PODCAST: 'Default Day' could be a week or two later, Investors turn to franc
Here are today's top headlines from the Marketplace Morning Report and from around the web.
Home prices in major U.S. cities rose for the second straight month in May, propped up by an annual flurry of spring buyers.
Ford said today its profit dropped in the second quarter. And Chrysler reported a loss, but said the loss would've been a profit if it didn't have to pay back bailout money to the government.
Mostly continuing political debate over whether -- and most importantly, how -- to raise the nation's debt ceiling before the country is supposed to default in one week. But that day -- August 2nd may not be right. Because analysts say tax revenues are running stronger than expected, that actual D -- for Default - Day could be as much as a week or two later than originally thought.

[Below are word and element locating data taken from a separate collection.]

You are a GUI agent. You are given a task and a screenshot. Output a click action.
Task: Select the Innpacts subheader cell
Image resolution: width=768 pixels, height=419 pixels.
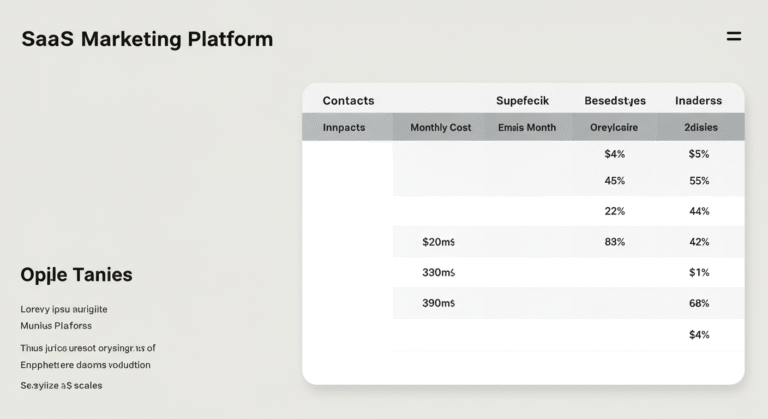(344, 128)
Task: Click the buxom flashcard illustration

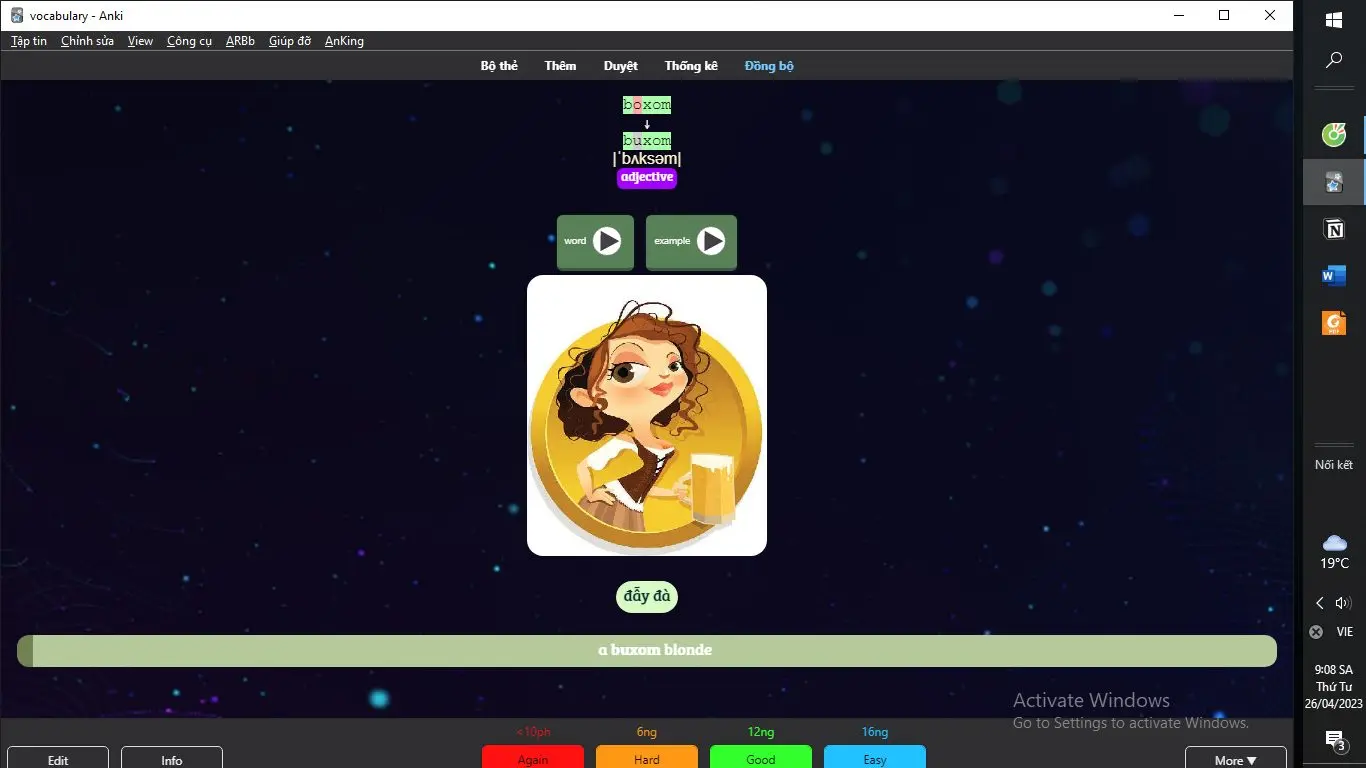Action: 647,416
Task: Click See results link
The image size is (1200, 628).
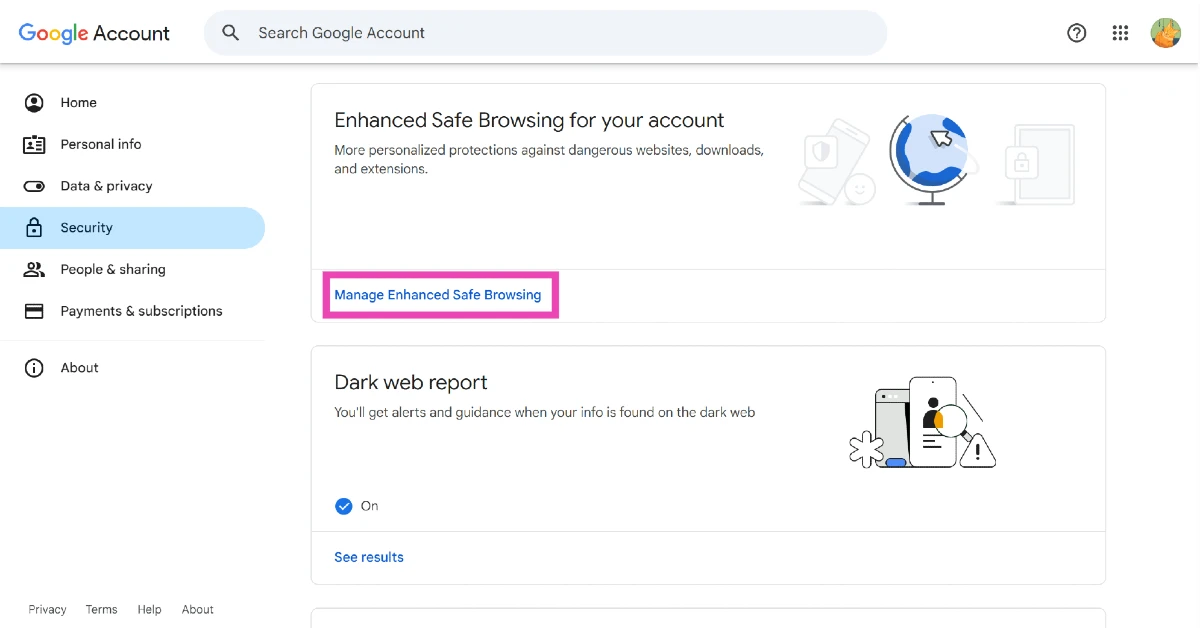Action: click(369, 557)
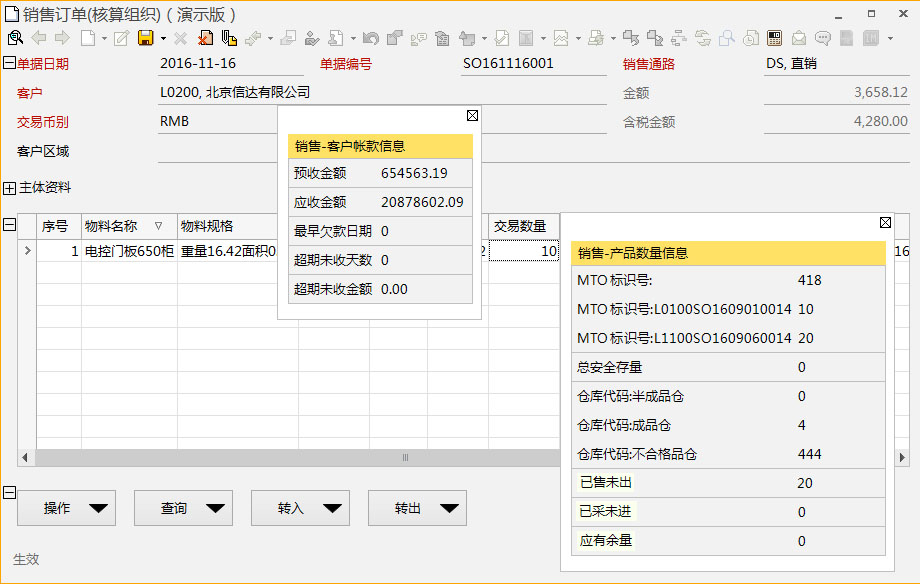Collapse the bottom action buttons section

(x=10, y=492)
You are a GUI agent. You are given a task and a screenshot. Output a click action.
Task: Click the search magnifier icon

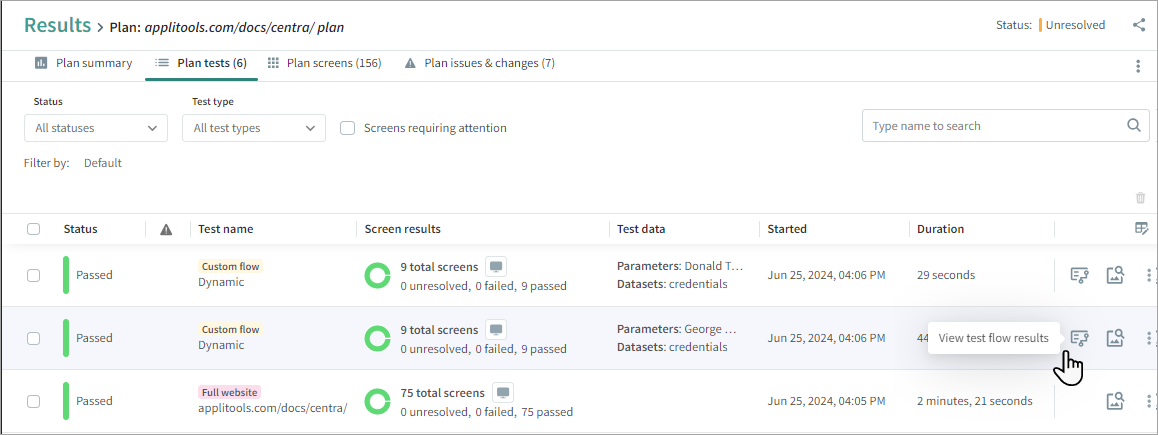coord(1133,126)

Currency investors are in a Zurich state of mind. With the dollar losing some of its shine investors are pouring money into the Swiss franc.
Netflix says the fee hike its rolling out is going to cost it -- shares of the movie rental company fell 10 percent yesterday.
The U.S. postal service will announce today it's looking at shutting down 1 out of 10 of its retail stores.
United Parcel Service, the world's largest package delivery company, said second-quarter profit rose, slightly beating Wall Street forecasts.
Billionaire George Soros is getting out of the investment game... for other people. Bloomberg reports Soros's firm will give back nearly a billion dollars to outside investors. And will then focus solely on Soros family investments.
You know all those fees that show up on your cell phone bills? Here's a little schadenfreude: Los Angeles is suing AT&T for failing to pay nearly $5 million for a "communications user tax." Maybe if AT&T has to sit on the phone for a few hours trying to find out exactly what a communications user tax is... we could call it even.
Finally, a group of English villagers wanted to break a world record and create the world's smallest pub. So they started pouring pints for patrons in one of those red London telephone booths. Ah, alas, the bar didn't have a license to pour those pints. So the current record stands... The smallest permanent licensed bar in the world is still the 91-square-foot pub in Switzerland known simply as The Smallest Whisky Bar on Earth.